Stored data
==============================

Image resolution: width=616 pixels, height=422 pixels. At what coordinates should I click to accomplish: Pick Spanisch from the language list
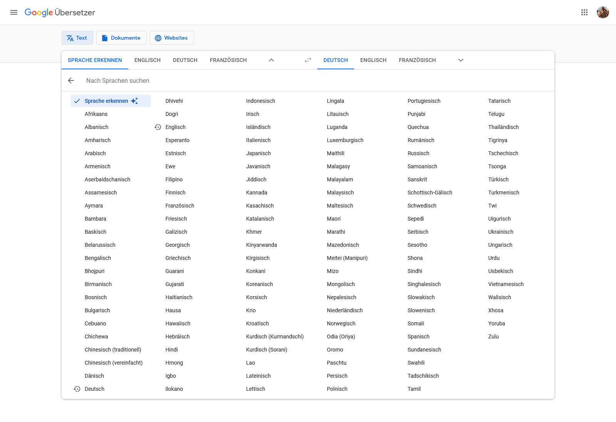click(x=418, y=337)
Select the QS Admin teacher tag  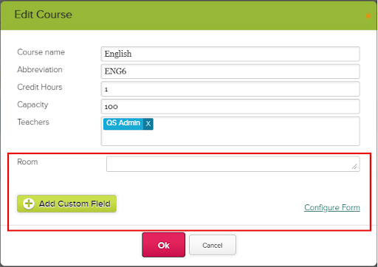point(123,123)
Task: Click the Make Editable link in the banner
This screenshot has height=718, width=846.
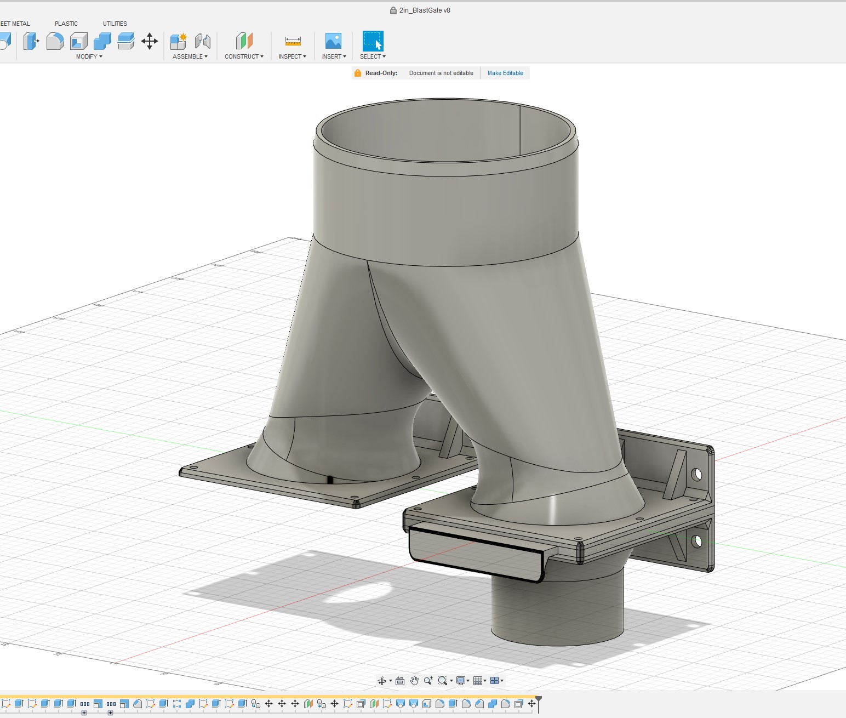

==============================

▸ Directions
Your answer must be an exact copy of the lines from the one with "Task: Click the" through the final line of the data, both included, without any pictures.

▸ Exercise output
Task: Click the Make Editable link in the banner
This screenshot has height=718, width=846.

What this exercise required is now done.